Using plate counts as a tool to identify pollution of drinking water has been practiced for many years, regardless the increasing acceptance that the method only reveals an unknown fraction of the entire population (Byrd et al. 1991; Allen et al. 2004; Chowdhury 2012). In the two tests shown in Figure 6, one colony on a plate may thus represent a number of bacteria between four and 650. Similar observations may be made regarding the use of turbidity as an approximate or indirect measure of bacterial pollution. Though a good correlation has been shown for each pollution source, it is not possible to estimate the number of bacteria and abiotic particles based on a turbidity measurement, unless the type of pollution and the corresponding correlation is known beforehand.
TDCC or number of bacteria as measured by the sensor seems to be a more precise measure of bacterial pollution of drinking water. With the several days' turnover for plate counts or the laborious manual microscopy of the total direct count, the sensor's time resolution of 10 minutes approaches a real-time measure. Though the sensor does not count the individual cells if these are clustered, it gives a better approximation of the total cell number than both plate counts and turbidity.
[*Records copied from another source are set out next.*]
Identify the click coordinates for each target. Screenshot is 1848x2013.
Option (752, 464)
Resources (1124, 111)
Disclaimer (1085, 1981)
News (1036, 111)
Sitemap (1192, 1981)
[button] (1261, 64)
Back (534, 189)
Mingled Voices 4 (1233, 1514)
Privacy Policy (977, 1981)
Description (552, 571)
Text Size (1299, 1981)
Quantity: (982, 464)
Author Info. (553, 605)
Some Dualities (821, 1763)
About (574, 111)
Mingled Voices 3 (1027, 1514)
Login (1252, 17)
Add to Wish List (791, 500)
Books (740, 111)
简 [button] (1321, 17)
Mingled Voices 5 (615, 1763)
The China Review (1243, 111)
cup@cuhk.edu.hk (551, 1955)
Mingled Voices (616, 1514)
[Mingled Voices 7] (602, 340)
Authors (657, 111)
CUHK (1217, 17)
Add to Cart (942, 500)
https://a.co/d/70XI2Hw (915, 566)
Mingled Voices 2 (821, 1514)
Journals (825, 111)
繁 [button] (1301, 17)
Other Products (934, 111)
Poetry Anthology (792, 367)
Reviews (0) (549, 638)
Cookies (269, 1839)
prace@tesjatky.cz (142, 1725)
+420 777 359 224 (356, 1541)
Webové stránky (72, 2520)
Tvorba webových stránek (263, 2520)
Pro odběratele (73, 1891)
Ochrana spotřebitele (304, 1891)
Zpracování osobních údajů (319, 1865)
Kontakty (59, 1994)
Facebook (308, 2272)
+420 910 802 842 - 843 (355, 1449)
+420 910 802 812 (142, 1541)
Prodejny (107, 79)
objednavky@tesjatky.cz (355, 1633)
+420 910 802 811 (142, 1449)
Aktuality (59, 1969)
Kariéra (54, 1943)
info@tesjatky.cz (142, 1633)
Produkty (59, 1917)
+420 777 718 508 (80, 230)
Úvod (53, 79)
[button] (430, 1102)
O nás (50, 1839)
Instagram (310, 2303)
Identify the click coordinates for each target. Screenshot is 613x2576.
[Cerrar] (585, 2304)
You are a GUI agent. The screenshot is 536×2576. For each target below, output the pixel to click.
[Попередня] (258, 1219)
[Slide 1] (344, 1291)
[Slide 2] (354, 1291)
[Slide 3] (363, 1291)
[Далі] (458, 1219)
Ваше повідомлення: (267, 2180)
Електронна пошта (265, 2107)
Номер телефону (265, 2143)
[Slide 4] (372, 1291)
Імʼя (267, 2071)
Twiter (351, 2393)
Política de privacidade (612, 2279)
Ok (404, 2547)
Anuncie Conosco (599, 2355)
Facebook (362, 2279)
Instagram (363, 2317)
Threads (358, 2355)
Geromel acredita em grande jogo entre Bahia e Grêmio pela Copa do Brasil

The results show a good correlation between the sensor's bacteria signal and total direct cell counts performed in the laboratory. The sensor's ability to detect different simulated pollution events was shown to be comparable to laboratory-based total direct cell counts and the concentrations at which the pollution was detected was one half to two decades lower than the detection limit for turbidity. A good correlation was seen against ATP, but the correlation with turbidity (against the sum of bacteria and abiotic particles from the sensor) depended upon the pollution source. The applied sensor and plate counts showed similar responses, but the ratio between the two ranged from 4:1 in the most polluted samples to 650:1 in the diluted ones. These results demonstrate the benefit of the sensor over turbidity sensors in monitoring bacteria in drinking water, detecting potential pollution events, and illustrate the applicability of the bacteria sensor as early warning of microbiological pollution of drinking water.